Et de comparer Maurice aux Seychelles où la roupie « a réussi à tenir contre le dollar depuis 2021 », avec une appréciation de quelque 30% de la roupie seychelloise. « Nous sommes dans un piège car notre économie ne génère pas suffisamment de “foreign exchange” » et selon lui, les consommateurs sont encore loin du bout du tunnel car il prévoit encore des augmentations de prix dans les prochaines semaines.

Interrogé sur le taux d’inflation, Kevin Teeroovengadum estime qu’il va augmenter dans les prochains mois. Et d’ajouter : « Notre inflation impacte bien plus la classe moyenne et ceux au bas de l’échelle car les prix de tous les produits de base et ceux des produits non-alimentaires sont en hausse. Leurs dépenses sont plus élevées que leurs revenus et c’est clair que la classe moyenne continue de s’appauvrir. »

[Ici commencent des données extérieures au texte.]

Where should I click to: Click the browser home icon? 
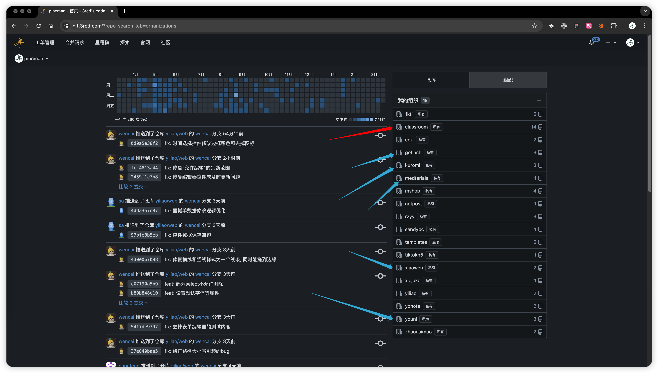point(51,26)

Quant aux commerçants des villes et des centres commerciaux, l’économiste dit qu’ils sont en difficulté car « la crise va durer longtemps ». Il prévoit que certains commerçants – surtout les petits – devront mettre la clé sous le paillasson. Quant à certaines grosses enseignes qui opèrent plusieurs magasins dans différentes régions et malls, pour elles non plus, la partie est loin d’être gagnée : « Certaines envisagent la consolidation – en fermant certains magasins qui fonctionnent moins bien, avec quelques licenciements la clé. » Alors que d’autres commerçants préfèrent tout simplement geler leurs projets d’expansion.
Kevin Teeroovengadum souligne que la crise du pouvoir d’achat atteint des niveaux inquiétants avec les consommateurs en difficulté en France, en Allemagne et au Canada notamment. « Il y a des mobilisations, les gens font grève. Imaginez-vous que là-bas les consommateurs sont payés en dollars… et malgré tout, ils sont dans un étau financier. Cela veut dire qu’à Maurice, la situation va encore se détériorer dans les prochaines semaines. »

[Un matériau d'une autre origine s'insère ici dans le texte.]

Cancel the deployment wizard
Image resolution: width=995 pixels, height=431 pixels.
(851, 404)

Pour désamorcer la crise actuelle du pouvoir d’achat, il suggère de réunir les importateurs et « jouer la transparence » en leur demandant de « réduire leurs marges de 20 à 30% ». Il suggère aussi au gouvernement de baisser les taxes sur l’essence et mieux conscientiser les Mauriciens sur l’achat local.

Les sorties supprimées pour économiser sur le carburant
Avec les difficultés actuelles, de nombreux consommateurs préfèrent limiter carrément leurs sorties familiales dans les magasins, malls et ailleurs, question d’économiser sur leur facture de carburant. « C’est l’hiver, mais de toute façon, nous sortons très peu car nous devons éviter les dépenses inutiles en ce moment », confie un automobiliste. Beaucoup de familles réduisent leurs trajets en voiture et suppriment carrément leurs sorties aux magasins. Une étude de l’Office for National Statistics (ONS) publiée récemment dans la presse étrangère a, d’ailleurs, montré que 45% des automobilistes britanniques « have cut back on non-essential journeys in a vehicle amid soaring fuel prices ».